WORK INSTRUCTIONS: Retype exactly the lines that run from the start of the data to the line holding "Viewport: 908px width, 761px height.", including both, and only those.

INPUT MATERIAL:
━━━

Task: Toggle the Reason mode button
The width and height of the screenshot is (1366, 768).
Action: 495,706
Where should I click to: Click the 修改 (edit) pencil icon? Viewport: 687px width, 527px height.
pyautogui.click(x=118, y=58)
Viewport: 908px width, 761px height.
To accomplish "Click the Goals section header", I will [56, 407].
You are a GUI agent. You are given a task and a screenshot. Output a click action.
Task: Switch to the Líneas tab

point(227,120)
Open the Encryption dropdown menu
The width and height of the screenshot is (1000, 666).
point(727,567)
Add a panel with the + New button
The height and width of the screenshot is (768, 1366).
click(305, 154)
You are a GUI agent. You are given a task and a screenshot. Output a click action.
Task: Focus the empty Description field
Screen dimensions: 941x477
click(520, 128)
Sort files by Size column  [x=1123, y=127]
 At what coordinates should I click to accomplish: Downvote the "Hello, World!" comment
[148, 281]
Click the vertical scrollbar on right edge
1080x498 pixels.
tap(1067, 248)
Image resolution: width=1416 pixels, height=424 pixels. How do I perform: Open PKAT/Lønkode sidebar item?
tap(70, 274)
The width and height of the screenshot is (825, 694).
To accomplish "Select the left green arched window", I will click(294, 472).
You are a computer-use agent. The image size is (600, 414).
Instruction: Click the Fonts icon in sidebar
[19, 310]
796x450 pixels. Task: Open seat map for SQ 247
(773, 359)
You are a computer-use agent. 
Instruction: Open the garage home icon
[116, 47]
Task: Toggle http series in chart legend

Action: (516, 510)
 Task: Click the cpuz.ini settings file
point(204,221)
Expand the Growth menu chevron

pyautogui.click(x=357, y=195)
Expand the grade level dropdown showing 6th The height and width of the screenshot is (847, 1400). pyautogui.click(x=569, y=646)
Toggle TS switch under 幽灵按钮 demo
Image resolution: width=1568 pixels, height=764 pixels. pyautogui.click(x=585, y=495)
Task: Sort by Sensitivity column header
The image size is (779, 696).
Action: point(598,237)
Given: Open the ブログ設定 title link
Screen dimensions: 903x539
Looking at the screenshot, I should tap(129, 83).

━━━

RESULT:
Task: Toggle the Reason mode button
The width and height of the screenshot is (1366, 768).
Action: 495,706
Where should I click to: Click the 修改 (edit) pencil icon? Viewport: 687px width, 527px height.
pyautogui.click(x=118, y=58)
Viewport: 908px width, 761px height.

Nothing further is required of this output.